Perusahaan Air Minum (PAM) Jaya menyampaikan bahwa gangguan suplai air bersih yang terjadi di sejumlah wilayah di Jakarta Barat bukan karea kekeringan, tapi akibat kendala teknis dan anomali suplai.
"Sejauh ini, yang di Jakarta Barat itu bukan karena kekeringan, tapi memang adanya anomali suplai ataupun gangguan-gangguan teknis," jelas Humas PAM Jaya, Gatra Vaganza saat dikonfirmasi, Kamis (17/9).

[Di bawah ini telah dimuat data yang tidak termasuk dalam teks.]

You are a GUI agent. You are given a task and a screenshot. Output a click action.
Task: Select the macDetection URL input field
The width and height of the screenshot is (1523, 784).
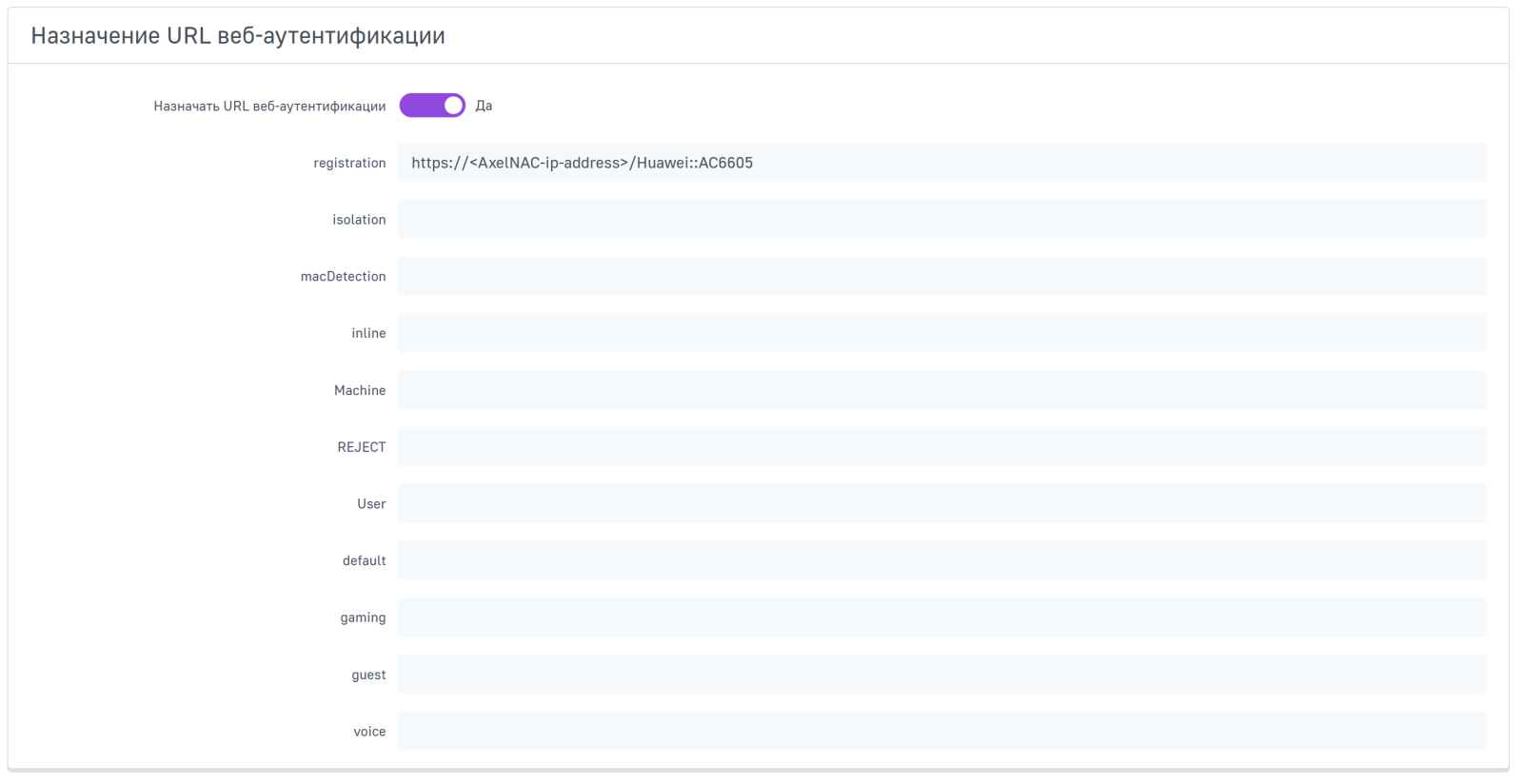click(940, 276)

Diungkapkan Gatra, pihaknya menerapkan skema suplai air tambahan melalui pengiriman tangki untuk para pelanggan yang mengalami kendala teknis.
"Jadi kalau misalkan memang sudah pelanggan, terus ada gangguan teknis, nah itu biasanya kita suplai," ujarnya.
Terkait isu kekeringan, pihaknya memastikan tinggi muka air baku masih pada taraf yang aman untuk suplai kepada pelanggan.
"Tapi kita juga tahu bahwa memang di Jakarta Barat itu masih lumayan banyak yang memang belum jadi pelanggan PAM," kata Gatra.
Ia menegaskan bahwa kekeringan yang terjadi saat ini tidak berpengaruh terhadap suplai air PAM Jaya.
"Tapi maksud saya, kalau untuk isu dampak kekeringan saat ini, apakah berpengaruh terhadap suplainya PAM? Itu jawabannya tidak," tegasnya.
Hingga kini pihaknya telah memberikan suplai air bersih ke sejumlah pelanggan dampak gangguan teknis, seperti di wilayah Kelurahan Sukabumi Selatan, Kecamatan Kebon Jeruk.
"Ada di RW 03. Betul (ada permintaan air bersih) selama bulan Agustus, dan hanya satu pelanggan," sebutnya
Gatra mengungkapkan, terkait dampak gangguan teknis, pada bulan yang sama pihaknya juga menyalurkan air bersih ke sejumlah pelanggan di Kelurahan Kapuk.
"Di Kelurahan Kapuk bulan Agustus ini ada enam mobil tangki," sebutnya. (Aji)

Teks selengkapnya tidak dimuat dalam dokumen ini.